KENYA NEEDS WORKERS. KENYA HAS SOMALI REFUGEES WHO WANT TO WORK. IF ONLY THE GOVERNMENT WOULD GET OUT OF THE WAY.
THE DUSTY STREETS and patchwork buildings of Ifo, one of the camps that make up Dadaab Refugee Complex in eastern Kenya, don't seem like much of a home. But for Abdullahi Ahmed, now 62, Ifo has long been a home worth fighting for.
Ahmed arrived in Ifo back in 1991, when he fled the civil war in Somalia. His journey to the refugee camp was unspeakable: At one point, he had to leave his dying son under a tree and just keep walking. It's the kind of calculus from which a father never recovers, but Ahmed had to make it: His wife and other children were counting on him to lead them to safety, and Ahmed, himself emaciated and weak, couldn't carry the dying boy anymore.
In Ifo, he started building a new life. A loan from a fellow refugee turned into a vegetable stall, and that vegetable stall turned into a restaurant. It wasn't much, but it was better than nothing.
Today, Ahmed watches over Ifo like a friendly patriarch: His restaurant has become a community center of sorts, where fellow refugees inhale plates of rice and meat between colorful painted walls. Ifo feels settled, fixed in the landscape. But it wasn't always that way.
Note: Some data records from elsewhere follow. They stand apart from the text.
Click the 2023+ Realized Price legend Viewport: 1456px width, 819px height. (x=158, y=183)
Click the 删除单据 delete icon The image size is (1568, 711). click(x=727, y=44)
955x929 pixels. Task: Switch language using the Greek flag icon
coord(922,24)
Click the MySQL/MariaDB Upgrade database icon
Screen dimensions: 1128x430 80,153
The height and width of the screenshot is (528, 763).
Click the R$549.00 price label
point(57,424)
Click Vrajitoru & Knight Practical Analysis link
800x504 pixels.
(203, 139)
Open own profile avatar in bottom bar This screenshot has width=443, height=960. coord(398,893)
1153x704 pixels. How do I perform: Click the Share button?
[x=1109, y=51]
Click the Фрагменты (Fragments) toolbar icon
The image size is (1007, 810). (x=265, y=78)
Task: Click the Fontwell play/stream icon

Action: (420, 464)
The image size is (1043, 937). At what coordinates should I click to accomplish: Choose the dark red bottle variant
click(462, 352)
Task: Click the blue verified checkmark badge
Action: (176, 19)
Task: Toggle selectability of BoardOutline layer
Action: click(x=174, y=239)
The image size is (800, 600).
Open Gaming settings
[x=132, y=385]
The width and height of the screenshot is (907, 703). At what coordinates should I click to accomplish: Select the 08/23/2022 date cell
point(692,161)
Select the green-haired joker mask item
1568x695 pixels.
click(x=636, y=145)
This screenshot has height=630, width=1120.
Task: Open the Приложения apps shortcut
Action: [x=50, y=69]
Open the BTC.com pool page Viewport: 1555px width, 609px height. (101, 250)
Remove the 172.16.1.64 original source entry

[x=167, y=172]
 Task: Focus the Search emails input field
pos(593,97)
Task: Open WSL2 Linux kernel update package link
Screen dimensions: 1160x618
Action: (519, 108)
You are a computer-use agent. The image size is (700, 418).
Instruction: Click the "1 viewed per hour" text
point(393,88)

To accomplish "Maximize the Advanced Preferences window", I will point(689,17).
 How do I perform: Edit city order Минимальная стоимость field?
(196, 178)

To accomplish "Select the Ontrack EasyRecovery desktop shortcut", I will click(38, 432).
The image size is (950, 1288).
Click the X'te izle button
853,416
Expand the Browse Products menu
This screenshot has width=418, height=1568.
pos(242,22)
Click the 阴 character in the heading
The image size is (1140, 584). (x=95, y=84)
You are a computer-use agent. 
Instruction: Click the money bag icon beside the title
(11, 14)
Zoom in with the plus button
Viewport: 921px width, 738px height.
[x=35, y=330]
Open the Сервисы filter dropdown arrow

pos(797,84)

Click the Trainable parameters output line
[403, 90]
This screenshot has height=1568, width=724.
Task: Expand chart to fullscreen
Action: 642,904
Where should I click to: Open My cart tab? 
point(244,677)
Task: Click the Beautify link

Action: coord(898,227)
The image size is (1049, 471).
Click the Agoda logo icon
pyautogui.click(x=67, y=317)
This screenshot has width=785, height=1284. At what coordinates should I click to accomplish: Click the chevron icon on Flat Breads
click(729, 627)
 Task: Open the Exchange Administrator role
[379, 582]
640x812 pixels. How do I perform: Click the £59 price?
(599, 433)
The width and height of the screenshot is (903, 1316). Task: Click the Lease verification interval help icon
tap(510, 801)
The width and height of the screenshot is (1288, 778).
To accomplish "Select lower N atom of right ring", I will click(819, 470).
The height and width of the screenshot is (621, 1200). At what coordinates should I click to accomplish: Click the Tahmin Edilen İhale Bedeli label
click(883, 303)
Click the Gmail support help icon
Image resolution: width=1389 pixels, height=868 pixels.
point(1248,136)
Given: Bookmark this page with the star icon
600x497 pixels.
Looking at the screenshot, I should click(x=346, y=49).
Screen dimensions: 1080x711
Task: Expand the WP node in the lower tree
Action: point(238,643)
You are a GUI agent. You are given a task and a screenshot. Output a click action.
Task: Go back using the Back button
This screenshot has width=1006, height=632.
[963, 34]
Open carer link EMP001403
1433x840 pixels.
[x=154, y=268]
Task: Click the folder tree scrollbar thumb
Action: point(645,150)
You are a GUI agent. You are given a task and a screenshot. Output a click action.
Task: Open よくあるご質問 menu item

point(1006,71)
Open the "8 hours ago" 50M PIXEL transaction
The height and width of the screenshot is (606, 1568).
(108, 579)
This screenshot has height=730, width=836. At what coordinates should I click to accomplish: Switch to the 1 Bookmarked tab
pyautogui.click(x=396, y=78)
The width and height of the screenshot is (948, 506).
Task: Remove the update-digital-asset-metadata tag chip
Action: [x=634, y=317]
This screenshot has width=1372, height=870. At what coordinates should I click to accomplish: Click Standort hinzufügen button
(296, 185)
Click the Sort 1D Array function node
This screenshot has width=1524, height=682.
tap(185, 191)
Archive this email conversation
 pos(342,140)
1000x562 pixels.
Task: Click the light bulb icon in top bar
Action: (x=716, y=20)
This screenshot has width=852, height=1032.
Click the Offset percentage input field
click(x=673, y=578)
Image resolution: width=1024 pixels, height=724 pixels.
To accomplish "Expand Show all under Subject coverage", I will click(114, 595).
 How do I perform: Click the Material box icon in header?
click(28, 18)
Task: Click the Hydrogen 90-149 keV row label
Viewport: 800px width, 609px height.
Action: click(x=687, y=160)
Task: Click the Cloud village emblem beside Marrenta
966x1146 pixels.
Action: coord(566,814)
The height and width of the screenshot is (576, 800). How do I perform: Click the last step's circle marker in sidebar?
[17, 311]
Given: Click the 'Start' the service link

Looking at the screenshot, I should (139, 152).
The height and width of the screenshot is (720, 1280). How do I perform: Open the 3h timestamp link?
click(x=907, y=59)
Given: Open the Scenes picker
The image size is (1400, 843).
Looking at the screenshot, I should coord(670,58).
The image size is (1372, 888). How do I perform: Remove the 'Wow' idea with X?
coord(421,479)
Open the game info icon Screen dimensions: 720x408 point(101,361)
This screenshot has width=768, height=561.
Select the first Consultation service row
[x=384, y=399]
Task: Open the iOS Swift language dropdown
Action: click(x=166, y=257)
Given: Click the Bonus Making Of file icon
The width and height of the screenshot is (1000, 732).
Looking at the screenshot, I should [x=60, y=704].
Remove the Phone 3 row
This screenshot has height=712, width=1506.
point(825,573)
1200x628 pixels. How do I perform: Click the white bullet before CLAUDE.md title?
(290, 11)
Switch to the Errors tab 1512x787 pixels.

In 2006, representatives from the United Nations Refugee Agency (UNHCR) called Ahmed and other community leaders to a meeting. For years, seasonal rains had caused flash floods, terrorizing Ifo's residents. The floods washed away homes, dismantled toilets, and ruined much-needed food and other supplies. On the advice of an engineer from Nairobi, the agency had decided to dismantle the entire settlement and relocate its residents.
Ahmed was aghast. Over the previous decade and a half, Ifo's residents had turned a desperate refugee camp into a city. Children had been born and raised there; small businesses had flourished; temporary huts made of sticks and repurposed tin cans had been refurbished into long-term homes. A second displacement would devastate this already-traumatized community.
Ahmed had lost one home due to war. He wasn't about to leave another one just because some bureaucrats told him he had to.
"I thought, 'This engineer from Nairobi is bogus,'" recalls Ahmed, who smiles broadly from behind a wiry scrub-brush beard. So he spoke up. Ahmed told the agency that the engineer they had hired was wrong. There was a better and cheaper alternative to relocation: a levee to redirect the floodwaters away from Ifo's families. In the months that followed, the UNHCR took Ahmed's advice and built the levee. The camp stayed put; the floods stopped. Ahmed was never paid a consultation fee, but he was right.
Of course he was right. Before the war, he had been one of Somalia's most respected civil engineers.
WE ARE IN the midst of the world's worst refugee crisis since World War II. According to the UNHCR, the earth currently contains 68.5 million forcibly displaced people. To put that in context, the population of the United Kingdom is 66 million. There are more refugees in the world right now than Brits.
More than 870,000 Somali refugees are in the Horn of Africa and Yemen alone, while another 2.1 million Somalis are internally displaced. Dadaab, the world's third-largest refugee complex, hosts the highest percentage of refugees from Somalia.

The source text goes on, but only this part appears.